Background: Flow cytometric techniques are increasingly used in pretransplant crossmatching, although there remains debate regarding the clinical significance and predictive value of donor-specific antibodies detected by flow cytometry. At least some of the discrepancies between published studies may arise from differences in cutoffs used and lack of standardization of the test.
Methods: We selected cut-off values for pretransplant flow cytometric crossmatching (FCXM) based on the correlation of retrospective results with the occurrence of antibody-mediated rejection. The impact on long-term renal graft survival of prospective FCXM was determined by comparing graft survival between patients crossmatched with complement-dependent cytotoxicity (CDC) only with those prospectively crossmatched with both CDC and FCXM.

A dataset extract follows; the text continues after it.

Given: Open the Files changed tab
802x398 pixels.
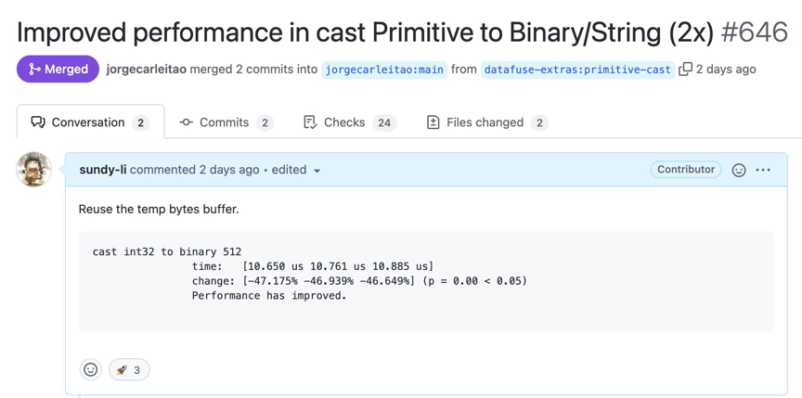Looking at the screenshot, I should pos(486,122).
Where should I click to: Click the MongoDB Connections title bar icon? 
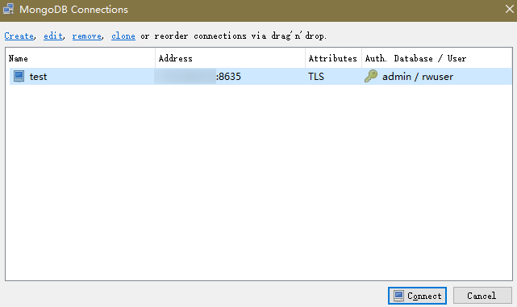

Results: Chosen cut-off values gave a positive predictive value of FCXM for antibody-mediated rejection of 83%, and a negative predictive value of 90%. After the introduction of prospective B- and T-cell crossmatching by flow cytometry in addition to CDC in our center, there was a significant improvement in renal graft survival in highly sensitized patients (P=0.017). Four-year graft survival in highly sensitized patients after the introduction of FCXM was 89%, which did not differ significantly from that seen in nonsensitized patients (93%; P=0.638).
Conclusions: Our data demonstrate that prospective FCXM improves renal transplant outcome in highly sensitized patients, provided that cut-off values are carefully validated and results interpreted in the context of sensitization history and antibody screening results.